When the Sorbonne term begins, Paul obtains a small, inexpensive apartment near the school and brings Michelle and Sylvie to live with him, and the two befriend some of Paul's classmates. Then Paul's father finds out Paul is living with Michelle and Sylvie, and cuts off Paul's allowance, causing both Paul and Michelle to have to go to work. Michelle also discovers she is pregnant by Garry, and feeling unable to afford or manage another child, she obtains an illegal abortion with the help of medical student friends, without telling Paul until she returns home visibly ill. Garry visits Michelle to tell her he will be moving to New York City and invites her to join him, but she chooses to stay with Paul. Tired from the demands of work, child care and Paul's studies, the couple begin to bicker, culminating in a major argument when Michelle returns from work and finds Paul taking a break at a cafe with an attractive female friend. During the argument, Sylvie wanders away from the apartment and Paul and Michelle frantically search for her before finding her unharmed later that night.

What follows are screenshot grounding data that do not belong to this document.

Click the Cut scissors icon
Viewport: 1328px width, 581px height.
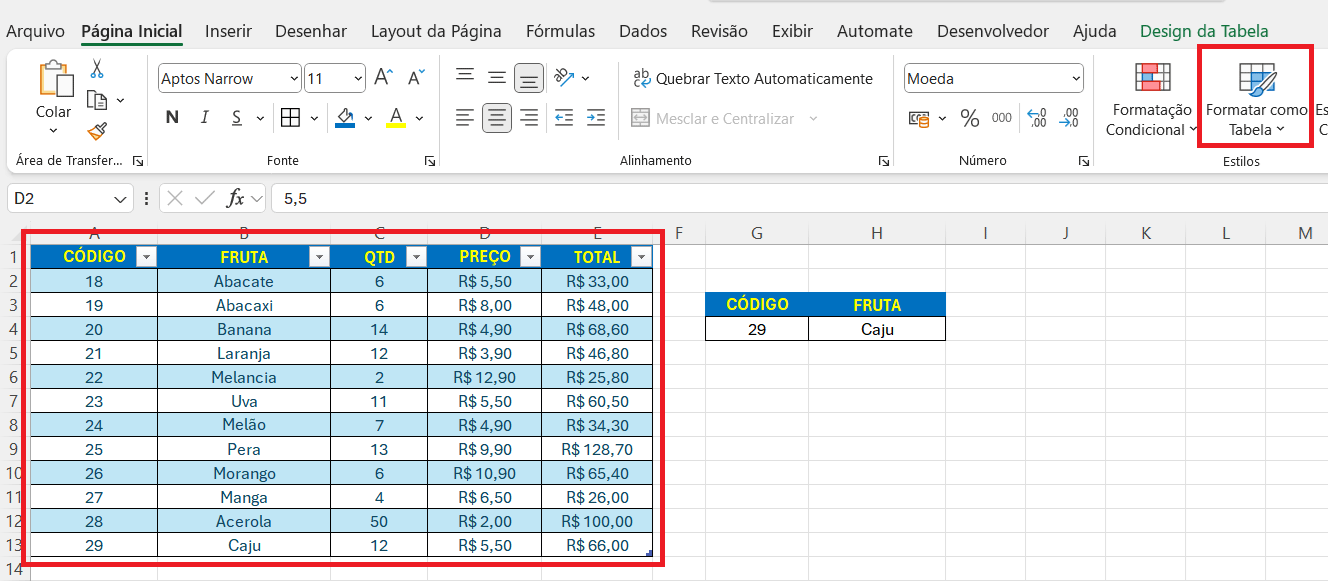[x=97, y=69]
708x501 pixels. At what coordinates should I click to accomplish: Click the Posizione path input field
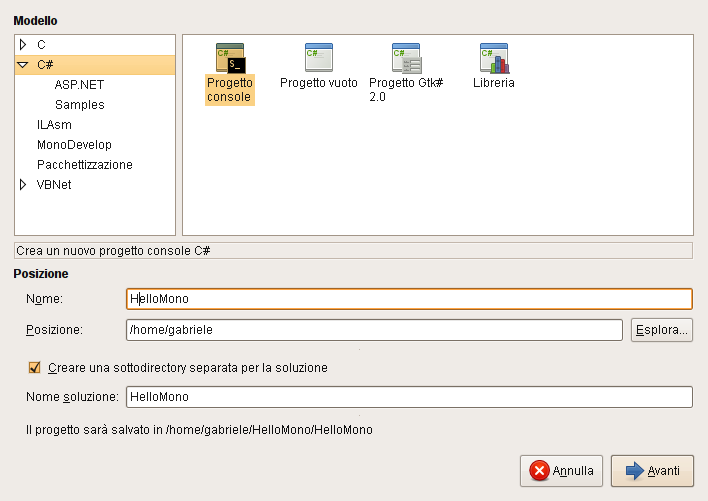(372, 330)
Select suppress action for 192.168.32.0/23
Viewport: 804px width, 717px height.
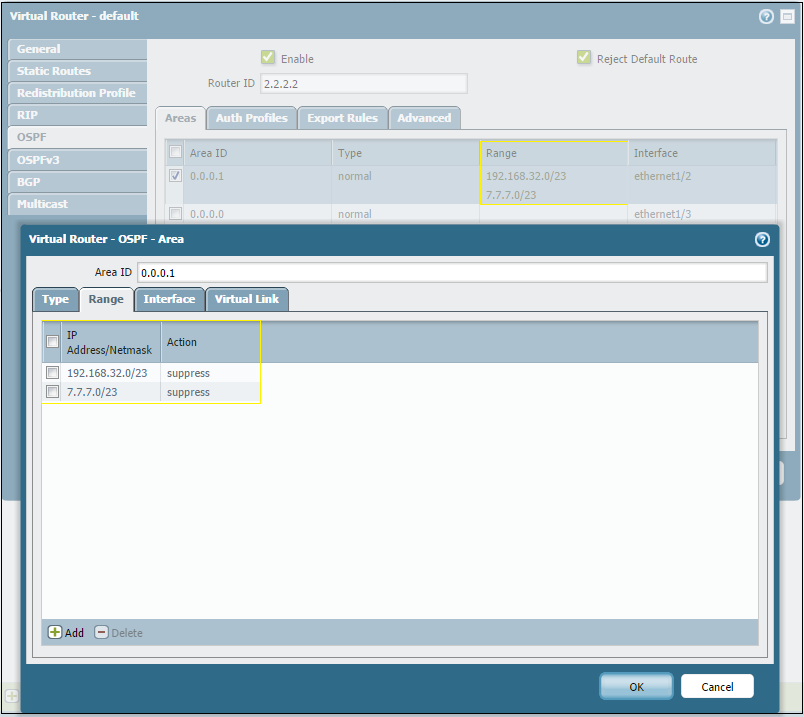click(188, 373)
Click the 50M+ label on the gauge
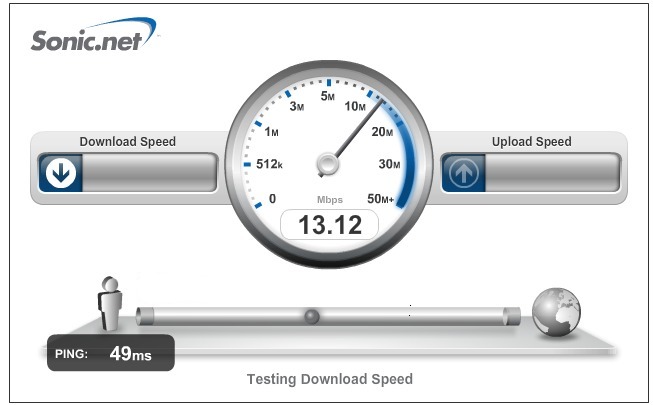 (x=381, y=199)
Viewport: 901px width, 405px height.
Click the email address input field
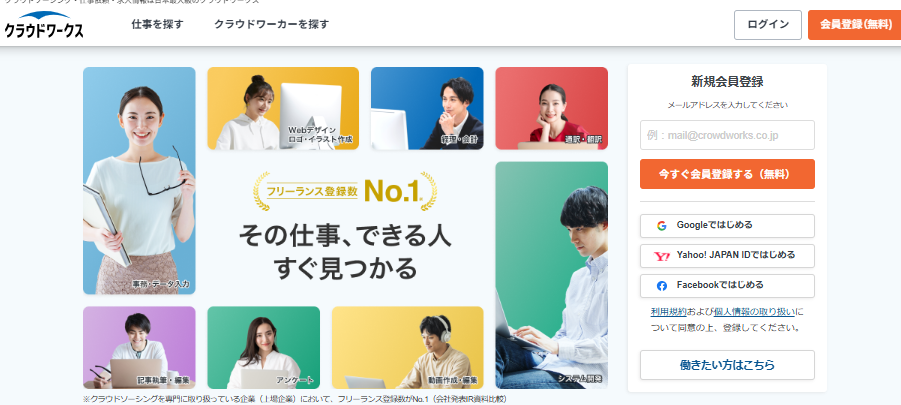(727, 135)
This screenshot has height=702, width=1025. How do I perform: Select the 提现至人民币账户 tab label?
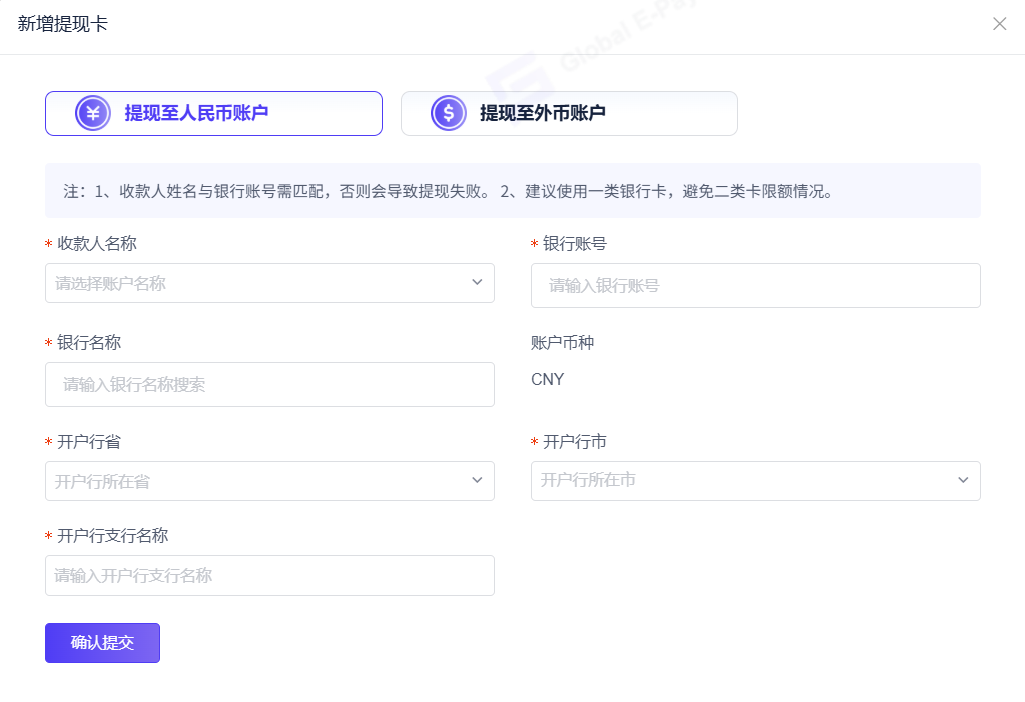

Michelle decides that their living arrangement is not working, and that she and Sylvie should return to the cottage until Paul finishes school and gets a good job and a nicer apartment. She will get a job in Arles to support Sylvie, and Paul can visit for holidays. Paul accepts her decision, reasoning that they survived a three-year separation before and can do so again. In the final scene, Paul puts Michelle and Sylvie on the train to Arles and sadly waves goodbye as it pulls away.

==Cast==
- Sean Bury as Paul Harrison
- Anicée Alvina as Michelle Latour
- Keir Dullea as Garry
- Ronald Lewis as Sir Robert Harrison
- Catherine Allégret as Joanna
- Georges Beller as Daniel
- Anne Lonnberg as Susannah
- Sara Stout as Sylvie
- Steve Gilbert as Nic
- Anthony Clarke as "Hush"
- Peggy Frankston as Lilli
- Peter Graves as Sir Henry
- Toby Robins as Jane
- André Maranne as Bellancourt
- Sylvie Joly as The Receptionist

==Production==
Gilbert later put the three-year gap between the movies down to "laziness" on his part.

==Reception==
Gene Siskel of the Chicago Tribune gave the film one-and-a-half stars out of four and wrote, "Paul and Michelle are not real human beings; their responses are contrived. Both treat the world as a large doll house, while the script treats them as caricatures of what teen-agers might think young adults were like 20 years ago." Variety wrote that "instead of combining elements into some semblance of acceptable soap, Gilbert merely piles one ingredient on top of the other without sorting each out for proper emotional emphasis. By trafficking in stereotypes, producer-director makes neither the lovers nor their various predicaments absorbing, believable or even interesting." Kevin Thomas of the Los Angeles Times wrote that Lewis Gilbert "should have left well alone" after Friends, because the sequel "is hopelessly contrived and tedious." Gary Arnold of The Washington Post called it "an eminently uncalled-for sequel" that ends "with another separation and the threat of another sequel three years hence, when Paul will have finished college and be ready to assume the full burdens of a family man. If the moviegoing public has any regard for its own welfare, it will take this threat seriously and help prevent Lewis Gilbert from making a fool of himself three times in a row."